10. A modular tip interconnect, comprising:

a connector at a first end of the interconnect configured to connect to a probe of a test and measurement instrument; and

a shunt resistor at a second end of the interconnect configured to be connected to a Device Under Test (DUT), the shunt resistor comprising:

a substrate having a conductive structure for carrying a current in a current path;

a resistive portion in electrical contact with the conductive structure; and

one or more cancellation inductance leads electrically connected to the conductive structure and the resistive portion, the one or more cancellation inductance leads configured to cancel inductance effects across the resistive portion in a voltage measurement.

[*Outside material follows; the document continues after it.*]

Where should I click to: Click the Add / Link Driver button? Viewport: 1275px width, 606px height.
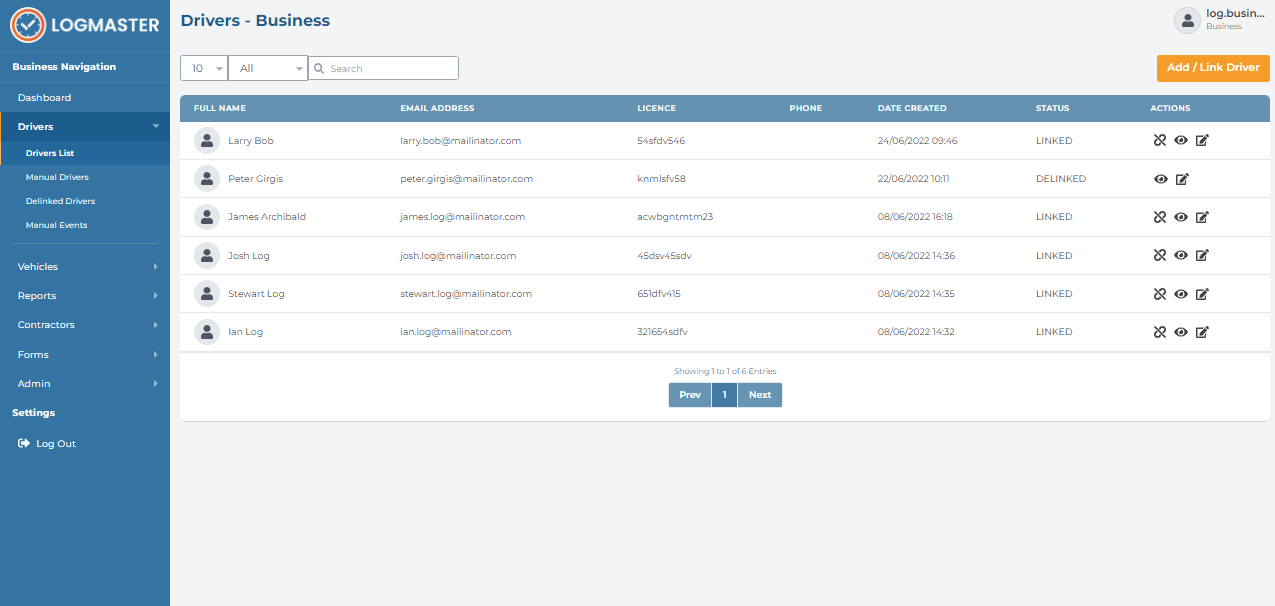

11. The modular tip interconnect of claim 10, further comprising a cable between the connector and the shunt resistor.

12. The modular terminal interconnect of claim 11, wherein the cable comprises one of a differential cable, a coaxial cable, or a twisted pair cable.

13. The modular tip interconnect of claim 10, wherein the shunt resistor resides in an intermediate structure between the cable and the DUT.

14. The modular tip interconnect of claim 10, wherein the shunt resistor is connected to an interconnect on the DUT.

15. The modular tip interconnect of claim 14, wherein the interconnect to the DUT comprises one of a wire or a molded flex circuit.

16. The modular tip interconnect of claim 15, wherein the leads fall on the flexible circuit.

17. The modular tip interconnect of claim 10, wherein the shunt resistor is soldered directly to the DUT.